╭─ RECORDS FOR PROCESSING
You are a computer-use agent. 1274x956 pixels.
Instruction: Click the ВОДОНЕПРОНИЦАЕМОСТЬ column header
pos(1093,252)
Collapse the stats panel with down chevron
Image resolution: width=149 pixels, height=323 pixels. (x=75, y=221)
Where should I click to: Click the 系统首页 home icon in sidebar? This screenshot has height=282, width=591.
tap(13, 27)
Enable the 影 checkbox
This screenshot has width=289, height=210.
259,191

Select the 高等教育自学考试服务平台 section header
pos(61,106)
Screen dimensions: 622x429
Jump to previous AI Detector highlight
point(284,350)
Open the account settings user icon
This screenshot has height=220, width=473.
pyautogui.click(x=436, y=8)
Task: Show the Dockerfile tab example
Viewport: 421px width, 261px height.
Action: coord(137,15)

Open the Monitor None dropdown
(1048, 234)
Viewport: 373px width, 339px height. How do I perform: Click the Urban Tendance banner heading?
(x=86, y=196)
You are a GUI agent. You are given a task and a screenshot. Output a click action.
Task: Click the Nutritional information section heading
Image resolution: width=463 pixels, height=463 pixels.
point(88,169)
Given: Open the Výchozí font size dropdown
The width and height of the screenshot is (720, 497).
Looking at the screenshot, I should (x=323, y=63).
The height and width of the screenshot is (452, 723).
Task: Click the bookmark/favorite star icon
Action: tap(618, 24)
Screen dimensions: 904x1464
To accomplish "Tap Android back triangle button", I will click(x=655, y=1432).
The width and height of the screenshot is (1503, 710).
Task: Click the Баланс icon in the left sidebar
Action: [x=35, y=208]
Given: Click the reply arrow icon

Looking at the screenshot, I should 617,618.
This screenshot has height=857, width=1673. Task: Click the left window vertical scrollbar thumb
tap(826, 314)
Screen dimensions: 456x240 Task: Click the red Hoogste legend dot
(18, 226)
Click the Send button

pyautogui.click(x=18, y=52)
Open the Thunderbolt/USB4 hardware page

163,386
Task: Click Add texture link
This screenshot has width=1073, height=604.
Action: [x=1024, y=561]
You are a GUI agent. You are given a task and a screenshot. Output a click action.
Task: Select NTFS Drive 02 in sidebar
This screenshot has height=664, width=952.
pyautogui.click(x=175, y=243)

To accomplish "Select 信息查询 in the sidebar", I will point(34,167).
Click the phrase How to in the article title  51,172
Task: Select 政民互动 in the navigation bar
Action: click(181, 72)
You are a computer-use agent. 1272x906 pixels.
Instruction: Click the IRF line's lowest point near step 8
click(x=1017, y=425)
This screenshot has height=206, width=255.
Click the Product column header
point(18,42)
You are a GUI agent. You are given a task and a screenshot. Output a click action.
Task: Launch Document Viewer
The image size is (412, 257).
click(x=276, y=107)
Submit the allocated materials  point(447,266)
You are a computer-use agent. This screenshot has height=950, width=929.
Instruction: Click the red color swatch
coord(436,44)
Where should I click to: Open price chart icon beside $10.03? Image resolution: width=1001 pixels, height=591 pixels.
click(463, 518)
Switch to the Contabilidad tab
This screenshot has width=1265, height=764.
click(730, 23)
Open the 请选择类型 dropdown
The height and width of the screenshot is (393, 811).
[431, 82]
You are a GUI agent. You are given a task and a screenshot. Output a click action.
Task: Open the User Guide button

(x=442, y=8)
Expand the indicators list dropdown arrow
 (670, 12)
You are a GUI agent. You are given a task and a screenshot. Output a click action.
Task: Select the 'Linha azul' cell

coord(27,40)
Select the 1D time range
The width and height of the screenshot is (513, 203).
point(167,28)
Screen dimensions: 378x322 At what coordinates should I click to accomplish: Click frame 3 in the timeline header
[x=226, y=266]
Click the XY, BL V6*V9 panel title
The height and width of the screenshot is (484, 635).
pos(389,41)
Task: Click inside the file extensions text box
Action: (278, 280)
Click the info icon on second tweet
╰─
● **WRITTEN REQUEST**
Put the records into a numbered list, from the first line through the line that has "I will point(34,167).", leaving out blank lines.

● **FINAL ANSWER**
1. You are a computer-use agent. 1274x956 pixels.
2. Instruction: Click the ВОДОНЕПРОНИЦАЕМОСТЬ column header
3. pos(1093,252)
4. Collapse the stats panel with down chevron
5. Image resolution: width=149 pixels, height=323 pixels. (x=75, y=221)
6. Where should I click to: Click the 系统首页 home icon in sidebar? This screenshot has height=282, width=591.
7. tap(13, 27)
8. Enable the 影 checkbox
9. This screenshot has width=289, height=210.
10. 259,191
11. Select the 高等教育自学考试服务平台 section header
12. pos(61,106)
13. Screen dimensions: 622x429
14. Jump to previous AI Detector highlight
15. point(284,350)
16. Open the account settings user icon
17. This screenshot has height=220, width=473.
18. pyautogui.click(x=436, y=8)
19. Task: Show the Dockerfile tab example
20. Viewport: 421px width, 261px height.
21. Action: coord(137,15)
22. Open the Monitor None dropdown
23. (1048, 234)
24. Viewport: 373px width, 339px height. How do I perform: Click the Urban Tendance banner heading?
25. (x=86, y=196)
26. You are a GUI agent. You are given a task and a screenshot. Output a click action.
27. Task: Click the Nutritional information section heading
28. Image resolution: width=463 pixels, height=463 pixels.
29. point(88,169)
30. Given: Open the Výchozí font size dropdown
31. The width and height of the screenshot is (720, 497).
32. Looking at the screenshot, I should (x=323, y=63).
33. The height and width of the screenshot is (452, 723).
34. Task: Click the bookmark/favorite star icon
35. Action: tap(618, 24)
36. Screen dimensions: 904x1464
37. To accomplish "Tap Android back triangle button", I will click(x=655, y=1432).
38. The width and height of the screenshot is (1503, 710).
39. Task: Click the Баланс icon in the left sidebar
40. Action: [x=35, y=208]
41. Given: Click the reply arrow icon
42. Looking at the screenshot, I should 617,618.
43. This screenshot has height=857, width=1673. Task: Click the left window vertical scrollbar thumb
44. tap(826, 314)
45. Screen dimensions: 456x240 Task: Click the red Hoogste legend dot
46. (18, 226)
47. Click the Send button
48. pyautogui.click(x=18, y=52)
49. Open the Thunderbolt/USB4 hardware page
50. 163,386
51. Task: Click Add texture link
52. This screenshot has width=1073, height=604.
53. Action: [x=1024, y=561]
54. You are a GUI agent. You are given a task and a screenshot. Output a click action.
55. Task: Select NTFS Drive 02 in sidebar
56. This screenshot has height=664, width=952.
57. pyautogui.click(x=175, y=243)
58. To accomplish "Select 信息查询 in the sidebar", I will point(34,167).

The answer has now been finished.